- What this task involves:
Among the lines of the records below, copy those that hold the word "section".
BEGIN
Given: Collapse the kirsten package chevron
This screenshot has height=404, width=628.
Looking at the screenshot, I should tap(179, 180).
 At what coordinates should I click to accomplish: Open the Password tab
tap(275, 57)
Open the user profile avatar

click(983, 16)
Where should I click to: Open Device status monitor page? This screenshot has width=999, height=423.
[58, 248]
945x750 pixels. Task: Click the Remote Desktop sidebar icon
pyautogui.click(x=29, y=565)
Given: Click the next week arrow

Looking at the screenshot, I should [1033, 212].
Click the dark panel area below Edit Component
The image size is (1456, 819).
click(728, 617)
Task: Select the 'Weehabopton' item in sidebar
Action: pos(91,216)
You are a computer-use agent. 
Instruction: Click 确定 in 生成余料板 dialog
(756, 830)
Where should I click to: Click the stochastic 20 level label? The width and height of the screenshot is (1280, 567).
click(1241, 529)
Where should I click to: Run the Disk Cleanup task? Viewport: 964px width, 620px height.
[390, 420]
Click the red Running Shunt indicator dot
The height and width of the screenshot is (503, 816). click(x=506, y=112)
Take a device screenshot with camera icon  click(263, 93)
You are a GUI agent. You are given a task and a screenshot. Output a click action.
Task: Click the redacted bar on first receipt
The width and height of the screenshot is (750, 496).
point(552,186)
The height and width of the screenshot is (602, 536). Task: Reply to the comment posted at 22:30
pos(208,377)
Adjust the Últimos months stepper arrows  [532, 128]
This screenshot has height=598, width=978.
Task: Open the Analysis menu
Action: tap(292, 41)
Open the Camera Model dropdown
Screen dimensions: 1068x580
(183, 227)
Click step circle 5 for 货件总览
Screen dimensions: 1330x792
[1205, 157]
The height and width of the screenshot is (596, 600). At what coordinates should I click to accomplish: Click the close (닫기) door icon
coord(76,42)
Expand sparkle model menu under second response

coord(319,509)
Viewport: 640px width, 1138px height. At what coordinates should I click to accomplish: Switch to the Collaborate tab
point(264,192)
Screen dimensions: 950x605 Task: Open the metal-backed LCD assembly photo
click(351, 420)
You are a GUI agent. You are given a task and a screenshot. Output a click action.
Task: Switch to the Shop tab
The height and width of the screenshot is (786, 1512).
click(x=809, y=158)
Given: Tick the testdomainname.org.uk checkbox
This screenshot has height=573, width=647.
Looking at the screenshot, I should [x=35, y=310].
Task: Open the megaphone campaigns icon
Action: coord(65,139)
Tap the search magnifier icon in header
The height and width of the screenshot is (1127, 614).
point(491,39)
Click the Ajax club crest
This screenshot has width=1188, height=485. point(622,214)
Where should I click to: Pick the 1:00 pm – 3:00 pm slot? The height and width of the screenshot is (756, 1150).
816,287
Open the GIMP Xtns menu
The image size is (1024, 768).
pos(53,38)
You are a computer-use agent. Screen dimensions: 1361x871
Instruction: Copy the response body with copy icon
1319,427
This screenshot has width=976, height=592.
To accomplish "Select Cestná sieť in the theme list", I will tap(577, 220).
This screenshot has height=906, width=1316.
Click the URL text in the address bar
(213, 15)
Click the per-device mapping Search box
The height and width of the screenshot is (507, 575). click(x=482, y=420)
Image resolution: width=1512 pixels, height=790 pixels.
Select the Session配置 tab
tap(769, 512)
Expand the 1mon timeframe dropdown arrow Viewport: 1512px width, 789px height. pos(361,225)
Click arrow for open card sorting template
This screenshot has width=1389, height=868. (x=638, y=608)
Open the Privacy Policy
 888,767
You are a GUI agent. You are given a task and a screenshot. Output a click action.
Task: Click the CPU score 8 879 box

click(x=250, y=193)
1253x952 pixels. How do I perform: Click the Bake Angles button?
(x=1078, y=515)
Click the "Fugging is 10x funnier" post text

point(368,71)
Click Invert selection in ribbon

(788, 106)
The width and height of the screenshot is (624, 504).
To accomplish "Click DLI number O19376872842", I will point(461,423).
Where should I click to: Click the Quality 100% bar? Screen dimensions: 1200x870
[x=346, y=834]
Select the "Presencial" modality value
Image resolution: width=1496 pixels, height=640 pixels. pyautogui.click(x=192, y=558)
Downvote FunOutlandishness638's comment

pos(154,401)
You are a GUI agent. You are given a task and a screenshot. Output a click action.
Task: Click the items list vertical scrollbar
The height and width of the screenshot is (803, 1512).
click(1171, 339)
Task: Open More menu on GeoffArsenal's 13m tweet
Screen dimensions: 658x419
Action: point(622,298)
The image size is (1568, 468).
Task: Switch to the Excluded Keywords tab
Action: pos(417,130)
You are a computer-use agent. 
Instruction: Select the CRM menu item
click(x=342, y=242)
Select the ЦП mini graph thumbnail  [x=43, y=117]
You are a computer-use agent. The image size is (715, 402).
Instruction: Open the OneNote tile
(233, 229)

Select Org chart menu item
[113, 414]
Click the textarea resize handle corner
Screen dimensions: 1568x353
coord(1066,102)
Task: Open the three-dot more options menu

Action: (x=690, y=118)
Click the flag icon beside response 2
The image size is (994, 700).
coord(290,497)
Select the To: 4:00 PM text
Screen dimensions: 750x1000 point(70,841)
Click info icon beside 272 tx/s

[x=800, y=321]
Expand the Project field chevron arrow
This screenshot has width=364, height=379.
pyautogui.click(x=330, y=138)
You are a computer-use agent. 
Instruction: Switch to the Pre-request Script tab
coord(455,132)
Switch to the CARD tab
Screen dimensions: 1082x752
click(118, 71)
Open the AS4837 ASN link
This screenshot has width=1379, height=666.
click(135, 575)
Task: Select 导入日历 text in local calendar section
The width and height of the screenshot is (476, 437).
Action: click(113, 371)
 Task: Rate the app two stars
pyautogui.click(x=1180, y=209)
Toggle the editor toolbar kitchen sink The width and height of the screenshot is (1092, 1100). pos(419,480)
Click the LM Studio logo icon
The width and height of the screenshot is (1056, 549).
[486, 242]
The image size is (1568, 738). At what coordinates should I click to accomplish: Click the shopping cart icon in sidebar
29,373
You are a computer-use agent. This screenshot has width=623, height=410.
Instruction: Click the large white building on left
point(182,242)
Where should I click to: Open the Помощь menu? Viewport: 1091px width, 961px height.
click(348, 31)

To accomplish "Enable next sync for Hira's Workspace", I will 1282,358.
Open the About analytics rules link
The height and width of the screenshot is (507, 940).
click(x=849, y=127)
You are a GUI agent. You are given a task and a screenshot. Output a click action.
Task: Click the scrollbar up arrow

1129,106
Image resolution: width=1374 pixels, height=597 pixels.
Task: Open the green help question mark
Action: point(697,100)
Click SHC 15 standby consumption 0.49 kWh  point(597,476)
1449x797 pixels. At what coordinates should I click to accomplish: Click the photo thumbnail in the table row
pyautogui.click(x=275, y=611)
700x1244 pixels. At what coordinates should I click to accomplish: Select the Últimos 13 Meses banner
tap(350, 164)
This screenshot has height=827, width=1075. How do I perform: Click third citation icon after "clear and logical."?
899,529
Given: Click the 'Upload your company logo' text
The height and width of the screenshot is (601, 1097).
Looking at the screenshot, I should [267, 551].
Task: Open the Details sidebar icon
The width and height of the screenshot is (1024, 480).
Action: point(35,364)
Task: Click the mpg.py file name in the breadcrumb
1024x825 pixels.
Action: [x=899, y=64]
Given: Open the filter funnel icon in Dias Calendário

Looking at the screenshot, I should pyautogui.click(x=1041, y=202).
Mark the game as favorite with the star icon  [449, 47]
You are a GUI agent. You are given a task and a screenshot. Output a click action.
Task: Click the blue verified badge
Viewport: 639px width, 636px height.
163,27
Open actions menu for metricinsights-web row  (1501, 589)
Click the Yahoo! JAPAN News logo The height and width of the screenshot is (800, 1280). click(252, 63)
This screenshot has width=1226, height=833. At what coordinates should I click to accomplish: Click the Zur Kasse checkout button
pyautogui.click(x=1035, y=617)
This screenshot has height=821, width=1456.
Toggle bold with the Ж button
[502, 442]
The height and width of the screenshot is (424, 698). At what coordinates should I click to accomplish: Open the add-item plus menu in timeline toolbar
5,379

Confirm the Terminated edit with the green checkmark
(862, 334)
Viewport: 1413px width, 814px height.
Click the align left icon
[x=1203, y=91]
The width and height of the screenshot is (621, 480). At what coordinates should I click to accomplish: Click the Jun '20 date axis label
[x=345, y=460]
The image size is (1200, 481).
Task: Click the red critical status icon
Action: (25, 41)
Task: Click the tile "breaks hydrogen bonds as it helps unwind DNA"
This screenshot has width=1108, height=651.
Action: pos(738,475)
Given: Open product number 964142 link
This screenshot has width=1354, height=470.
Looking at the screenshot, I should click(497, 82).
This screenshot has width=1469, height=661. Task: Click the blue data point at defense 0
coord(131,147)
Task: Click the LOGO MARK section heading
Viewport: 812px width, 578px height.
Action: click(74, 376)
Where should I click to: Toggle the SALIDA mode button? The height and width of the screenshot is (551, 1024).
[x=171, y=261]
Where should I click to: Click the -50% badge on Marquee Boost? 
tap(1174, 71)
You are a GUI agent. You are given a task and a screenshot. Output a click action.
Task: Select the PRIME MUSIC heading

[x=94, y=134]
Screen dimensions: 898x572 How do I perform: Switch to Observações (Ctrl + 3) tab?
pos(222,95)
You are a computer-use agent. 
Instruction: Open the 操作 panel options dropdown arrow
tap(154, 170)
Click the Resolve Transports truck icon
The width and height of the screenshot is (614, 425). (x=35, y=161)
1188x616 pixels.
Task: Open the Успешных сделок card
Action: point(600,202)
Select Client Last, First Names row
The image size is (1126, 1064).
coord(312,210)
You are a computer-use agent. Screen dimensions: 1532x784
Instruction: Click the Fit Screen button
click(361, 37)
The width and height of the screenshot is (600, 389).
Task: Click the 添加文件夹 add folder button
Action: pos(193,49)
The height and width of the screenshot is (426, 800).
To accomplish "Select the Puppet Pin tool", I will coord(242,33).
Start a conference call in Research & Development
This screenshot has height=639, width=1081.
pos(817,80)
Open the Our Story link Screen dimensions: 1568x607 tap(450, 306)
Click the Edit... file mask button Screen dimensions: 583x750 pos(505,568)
END
- Worked solution:
Task: Select 导入日历 text in local calendar section
Task: Click the LOGO MARK section heading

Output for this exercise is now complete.